**SET PROBLEM**
Pick up the text below about the FIDIC variation dispute after its final sentence and continue it.

**SOURCE**
########

Thank you for your continued dedication. I have a question under FIDIC Conditions of Contract for Plant and Design-Build.
We have a contract running under the above conditions, the Engineer received a contractor's quotation for a change in scope of work. The Engineer then wrote to the Employer stating that in accordance with clause 3.1 and clause 13.9 the variation was approved by him and requested the Employer to issue a variation order to the contractor (stating the amounts of the VO). The contractor performed the work and payment was effected by the Employer for the said Variation.
6 months later the there was a change in personnel in the Employers side and the new QS reviewed the VO's and found that there were items of work that were priced at new rates meanwhile rates for similar work was included in the contract. Additionally the new rates were not backed up. There is a clause in the contract (particular conditions) requiring the contractor to provide detailed breakdowns of all new rates including invoices and markup factors. The Employer's QS the requested the Contractor to provide these breakdowns and backups. The contractor refuse stating the following reasons
1. The VOs were approved by the Engineer (according to Clause 13.2 and 13.3) hence the approval was final and could not be revisited
2. The Contractor didnt receive any correspondence from the Engineer refuting their submission
3. The Employer was time barred in terms of revisiting these rates since 6 months had lapsed according to clause 5.2

Could you confirm if the above 3 reasons can be held as valid.

########

**SUPPLIED DATA**
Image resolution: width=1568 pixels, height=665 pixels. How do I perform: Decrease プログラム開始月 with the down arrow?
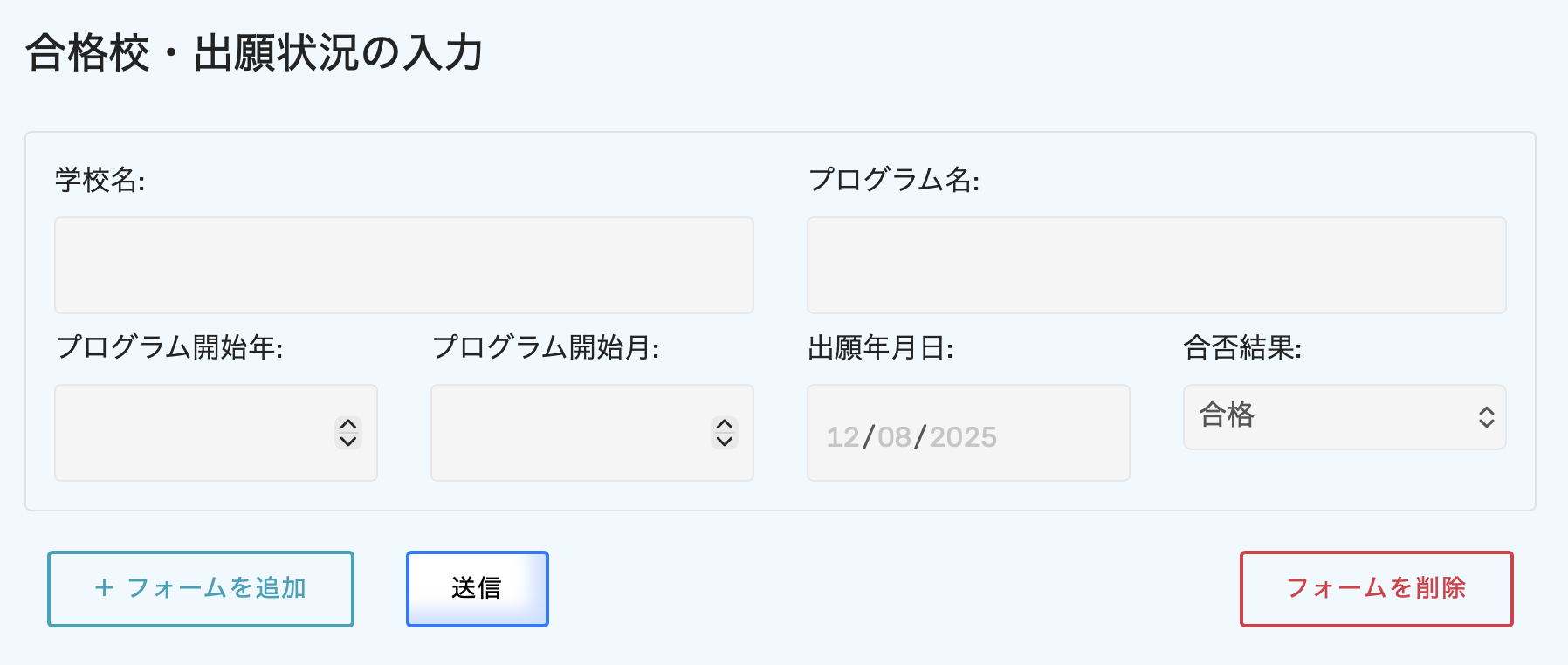[725, 442]
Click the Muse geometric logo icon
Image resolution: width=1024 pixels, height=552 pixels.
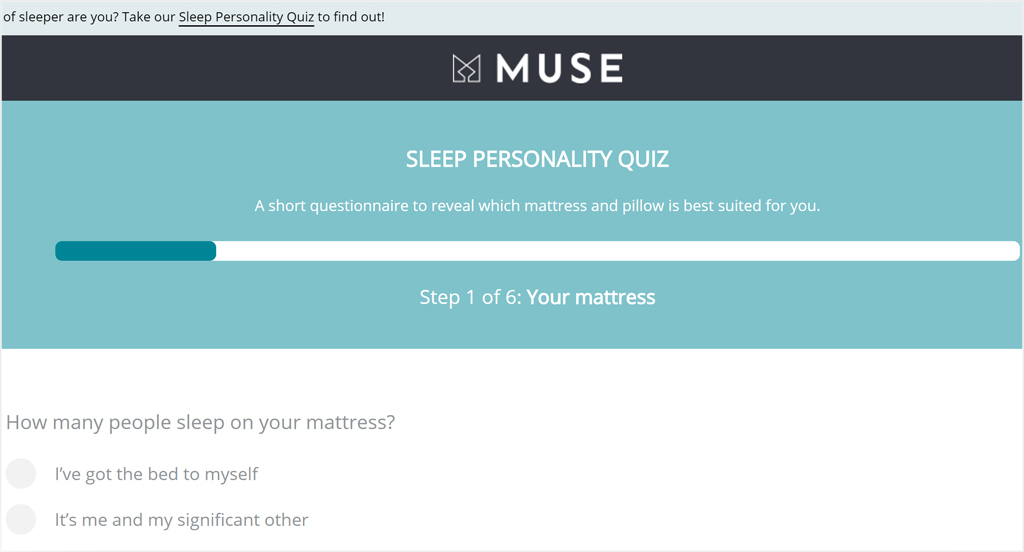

########

**SOLVED PROBLEM**
Additionally can the Employer dispute the Engineer's determinations under clause 3.5 using clause 20.4.

Thank you in advance for your time and effort.

Dear Kuda,

Thank you for this question.

I disagree with the Contractor but I can see an alternative argument that I perceive, from your summary, has not been advanced.

The Engineer's decision on the Variation can be challenged by the Employer, for example through the mechanism of sub-clause 2.5 and in arbitration. Further I do not consider that sub-clause 5.2 relates to documents submitted for the purpose of pricing variations under clause 13.

Notwithstanding this, the Engineer's "approval" at the time probably caused the Contractor to act at his detriment; it was a "promise" that the contractor would be paid the "approved" amount. The Employer should not be entitled to resile from that promise subsequently.

Whilst the QS is probably correct in his approach I question whether, in light of all the facts, the amount at stake is worth the cost of pursuing the recovery. Conversely, if the Engineer was to make an adjustment of the cost would the Contractor challenge same? And what damage would be done to the working relationship? This issue seems not to be one of "right" but one of maintaining a pragmatic approach in the circumstances.

I hope that this assists you.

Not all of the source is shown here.